# PROBLEM:
Resume the woodworking forum thread on setting a glass insert into a mitred timber table top, carrying on from its final sentence.

# SELECTED EXTRACT:
* BEGIN *

Thanks Ike - I wonder if my top sections will be stable enough for the glass insert - how much will timber like this move I wonder?

And if it's in a centrally heated house, maybe only shrinkage is a problem rather than expansion?

Anyone know if a 1" thick, 5" wide board like this, mitred at the corners will be a problem? Would it affect the mitres or just the opening size for the glass insert? - don't want the glass falling through or cracking under the pressure of the contracting wood!


----------



## Chris Knight (3 Sep 2004)

Digizz, 

Buttons would work nicely - as would pocket screws. I have a preference for buttons but either works. Because the grain is running in the same direction as the rails, you do not actually need the sliding ability of buttons - heck, you could glue the top to the rails if you wanted. 

120mm for the top rails is plenty wide, I don't think expansion should be a problem for the glass but you might reduce the width to say 4 inches. I would use bisucuits for strengthening the corners. No problems with putting tenions through them I think. If bothered, consider strengthening with externally visible mitre pieces (the decorative sort that are often made form veneer and seen in boxess and sometimes in picture frames)

You could make up legs in a few ways eg as mitred box sections of thinner wood, as two triangular sections glued together to make a square or as simple laminations. The first two methods allow you to manipulate the grain and figure that shows.


----------



## Digizz (3 Sep 2004)

Thanks Chris,

The concern over stability of the table top sections is all to do with the glass insert - can i rebate the wood for a tight/flush fit of the glass or do I need to allow a small gap for movement of the wood? And if so, how much?

How much shrinkage can occur? Are there any rules of thumb for different woods and how they've been dried?


----------



## Chris Knight (3 Sep 2004)

Digizz - sorry I just edited my post and it crossed with yours. Yes there are shrinkage tables for various woods I don't have a url to hand (gasp) but there are resources on the net. Oh, here is one http://home.flash.net/~ccwdwrks/tables.html

I think that in practice you will end up with a small gap anyway. The glass will have bevelled edges in all likelihood, may not be absolutely square and you don't want to be fitting the frame around a non-square piece for a flush fit.


----------



## ike (3 Sep 2004)

Digizz 

I think you'll be best off using toughened glass for safety (e.g if SWMBO slaps the freshly brewed teapot down on it!) which has a manufacturing tolerance of ±1mm on finished (polished edge) dimensions. My sons allowed an extra 1mm onto the upper limit of the glass size for his (6mm) rebate. A tight fit to the glass might be pushing your luck, although the glass won't crack - it'll 'explode' (as I recently observed with one of a set of new glass placemats I recently purr-chased :roll: ). I'm sure laminated timber is very stable compared to a similar natural section. So far his table looks fine, but I can still be proved wrong!

* END *

# INFORMATION PROVIDED:
* BEGIN *

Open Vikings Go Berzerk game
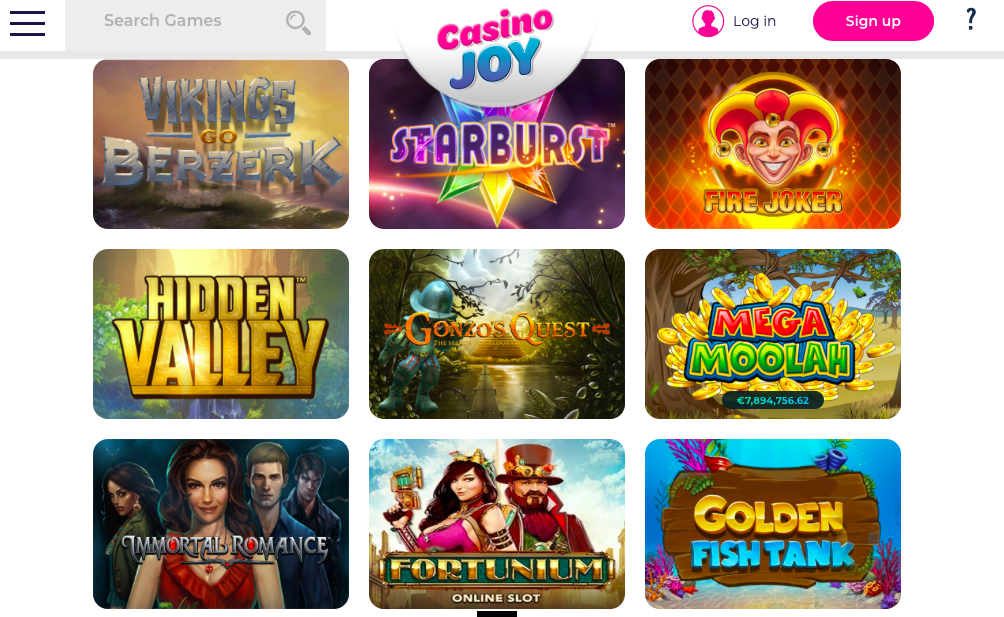The image size is (1004, 617). (221, 144)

* END *

# RESULT OF THE TASK:
cheers

Ike


----------



## Digizz (3 Sep 2004)

Ah just found some other links which explain it quite well - and has an EMC calculator.

How important is it to leave the wood in the workshop (or even in the house) for a while before machining? ... and how long does it need?

I'm keen to get on with it!


----------



## Digizz (3 Sep 2004)

Yes - was definately going to get the glass toughened. I have a dining room table thats a simple beech frame (a friend made for me years ago) and a large sheet of toughened 5mm glass on top. Really thin but amazingly strong and flexible. Most visitors are scared of putting anything on it but it's taken a lot of bashing so far!


----------



## ike (3 Sep 2004)

So, what do you think about laminating your boards?


----------



## Digizz (3 Sep 2004)

I think I'm going to use solid timber - Timbmet have some 3" stock in and I'll try modifying the design to suit - if not, I might try a box section for the legs. 4" square is probably too thick anyway.

I'm sure by the time I'm finished, the original design for a coffee table will end up as a lamp base - the sort I made at school!!!


----------



## ike (3 Sep 2004)

I tried turning a lamp base once and ended up with a thimble!


----------



## Digizz (4 Sep 2004)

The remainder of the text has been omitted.